Conditional Distributions

Conditional distributions show the distribution of one variable's values, considering only individuals within a specific category of another variable. They help us assess potential relationships between categorical variables.

Process
  1. For each category of the second variable, calculate the distribution of the first variable.

  2. Compare the conditional distributions across different categories.

Interpretation
  • Similar distributions: Suggest little to no relationship.

  • Different distributions: Suggest a potential relationship.

Example: Does Living Arrangement Depend on Age?
  1. Calculate the conditional distribution of living arrangements for each age group.

  2. For 19-year-olds, divide the count in each living arrangement category by the total number of 19-year-olds.

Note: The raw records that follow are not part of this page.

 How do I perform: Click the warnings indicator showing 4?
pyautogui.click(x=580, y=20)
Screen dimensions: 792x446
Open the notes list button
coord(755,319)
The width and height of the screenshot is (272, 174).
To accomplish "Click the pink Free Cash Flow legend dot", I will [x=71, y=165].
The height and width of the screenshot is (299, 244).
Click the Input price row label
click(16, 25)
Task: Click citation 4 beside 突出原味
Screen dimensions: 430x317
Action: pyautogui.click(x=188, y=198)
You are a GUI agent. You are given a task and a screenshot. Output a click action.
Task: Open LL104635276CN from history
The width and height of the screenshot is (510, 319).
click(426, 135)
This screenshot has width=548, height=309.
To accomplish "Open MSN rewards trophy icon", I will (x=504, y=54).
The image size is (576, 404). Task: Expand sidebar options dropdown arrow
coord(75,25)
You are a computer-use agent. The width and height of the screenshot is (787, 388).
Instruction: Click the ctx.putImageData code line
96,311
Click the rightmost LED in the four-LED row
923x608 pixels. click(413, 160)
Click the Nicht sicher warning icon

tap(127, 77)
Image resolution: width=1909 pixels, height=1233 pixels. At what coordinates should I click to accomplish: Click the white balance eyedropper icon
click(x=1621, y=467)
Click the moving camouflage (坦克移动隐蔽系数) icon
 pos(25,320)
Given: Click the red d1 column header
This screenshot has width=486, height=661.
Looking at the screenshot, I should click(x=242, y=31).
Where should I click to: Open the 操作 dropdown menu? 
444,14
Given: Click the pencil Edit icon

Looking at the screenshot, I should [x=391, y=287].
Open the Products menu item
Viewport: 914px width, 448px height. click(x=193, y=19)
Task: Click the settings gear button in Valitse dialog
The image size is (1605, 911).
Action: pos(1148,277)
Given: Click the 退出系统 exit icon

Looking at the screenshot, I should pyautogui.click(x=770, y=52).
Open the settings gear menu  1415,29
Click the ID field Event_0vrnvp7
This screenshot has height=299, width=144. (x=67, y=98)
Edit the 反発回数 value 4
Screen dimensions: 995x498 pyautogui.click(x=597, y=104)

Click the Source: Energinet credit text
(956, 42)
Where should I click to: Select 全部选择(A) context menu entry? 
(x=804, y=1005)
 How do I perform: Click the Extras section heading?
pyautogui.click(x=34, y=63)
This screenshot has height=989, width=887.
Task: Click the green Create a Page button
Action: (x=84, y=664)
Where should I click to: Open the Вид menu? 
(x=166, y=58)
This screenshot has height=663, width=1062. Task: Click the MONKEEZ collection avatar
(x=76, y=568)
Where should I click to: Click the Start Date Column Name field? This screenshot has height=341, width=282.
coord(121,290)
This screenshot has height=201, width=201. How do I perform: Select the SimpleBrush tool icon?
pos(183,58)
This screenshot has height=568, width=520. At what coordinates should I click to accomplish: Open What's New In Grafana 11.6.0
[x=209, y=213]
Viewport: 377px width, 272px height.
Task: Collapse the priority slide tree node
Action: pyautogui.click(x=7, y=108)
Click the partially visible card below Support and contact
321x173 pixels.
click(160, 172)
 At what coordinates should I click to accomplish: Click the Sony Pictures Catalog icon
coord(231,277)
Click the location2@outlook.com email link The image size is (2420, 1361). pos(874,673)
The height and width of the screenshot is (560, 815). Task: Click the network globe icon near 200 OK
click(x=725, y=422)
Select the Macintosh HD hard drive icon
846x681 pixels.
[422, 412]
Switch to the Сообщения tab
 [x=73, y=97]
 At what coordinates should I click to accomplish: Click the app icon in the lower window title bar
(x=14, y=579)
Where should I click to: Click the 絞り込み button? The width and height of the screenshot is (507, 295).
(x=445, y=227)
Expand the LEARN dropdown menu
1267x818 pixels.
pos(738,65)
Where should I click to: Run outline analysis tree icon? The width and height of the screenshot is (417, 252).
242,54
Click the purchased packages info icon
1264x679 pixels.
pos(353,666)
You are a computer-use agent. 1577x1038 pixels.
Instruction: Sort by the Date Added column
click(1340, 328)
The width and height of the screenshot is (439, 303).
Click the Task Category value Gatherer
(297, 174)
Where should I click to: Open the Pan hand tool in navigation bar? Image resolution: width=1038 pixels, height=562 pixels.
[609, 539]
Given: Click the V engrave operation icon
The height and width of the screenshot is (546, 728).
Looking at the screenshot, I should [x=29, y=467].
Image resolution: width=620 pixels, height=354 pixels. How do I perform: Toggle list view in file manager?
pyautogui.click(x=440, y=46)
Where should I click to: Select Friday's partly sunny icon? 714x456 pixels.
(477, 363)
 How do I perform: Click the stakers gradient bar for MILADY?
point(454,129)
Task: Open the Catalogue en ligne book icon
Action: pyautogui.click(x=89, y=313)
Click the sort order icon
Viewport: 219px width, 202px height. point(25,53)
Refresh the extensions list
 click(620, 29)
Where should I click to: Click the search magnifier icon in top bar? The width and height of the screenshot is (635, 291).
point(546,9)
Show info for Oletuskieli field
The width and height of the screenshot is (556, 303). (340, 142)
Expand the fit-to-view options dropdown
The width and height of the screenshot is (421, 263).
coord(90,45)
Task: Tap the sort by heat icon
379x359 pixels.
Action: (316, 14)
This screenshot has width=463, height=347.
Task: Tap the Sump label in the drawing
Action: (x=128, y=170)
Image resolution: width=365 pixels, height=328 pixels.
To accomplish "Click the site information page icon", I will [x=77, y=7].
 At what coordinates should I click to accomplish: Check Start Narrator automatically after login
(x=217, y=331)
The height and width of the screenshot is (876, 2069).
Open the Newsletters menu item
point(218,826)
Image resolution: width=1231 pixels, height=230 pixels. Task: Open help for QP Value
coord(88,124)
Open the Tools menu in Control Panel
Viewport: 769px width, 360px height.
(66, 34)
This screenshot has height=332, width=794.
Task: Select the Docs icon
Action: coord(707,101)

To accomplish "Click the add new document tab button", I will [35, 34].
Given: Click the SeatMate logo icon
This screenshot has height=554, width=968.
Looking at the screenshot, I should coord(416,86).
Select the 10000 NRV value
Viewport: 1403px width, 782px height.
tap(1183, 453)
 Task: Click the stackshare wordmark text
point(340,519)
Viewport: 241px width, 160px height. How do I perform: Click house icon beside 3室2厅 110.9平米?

  3. Compare the resulting proportions or percentages across different living arrangement categories.

  • Example: For 19-year-olds, 245 live in their parent's home out of 408 total 19-year-olds, giving a proportion of 245408=0.6\frac{245}{408} = 0.6, or 60%.

Example: Does Age Depend on Living Arrangement?
  1. Calculate the conditional distribution of age for each living arrangement category.

  2. For individuals living with parents, divide the count in each age category by the total number of individuals living with parents.

  • Example: Out of 1357 individuals living with parents, 324 are 19 years old, giving a proportion of 3241357=0.239\frac{324}{1357} = 0.239, or 23.9%.

Visualizing Conditional Distributions

Stacked 100% Bar Chart
  • A useful tool for visualizing and comparing conditional distributions.

  • Each bar represents a category of one variable, with segments showing the proportions of categories of the other variable.

  • Differences in segment sizes across bars highlight potential relationships.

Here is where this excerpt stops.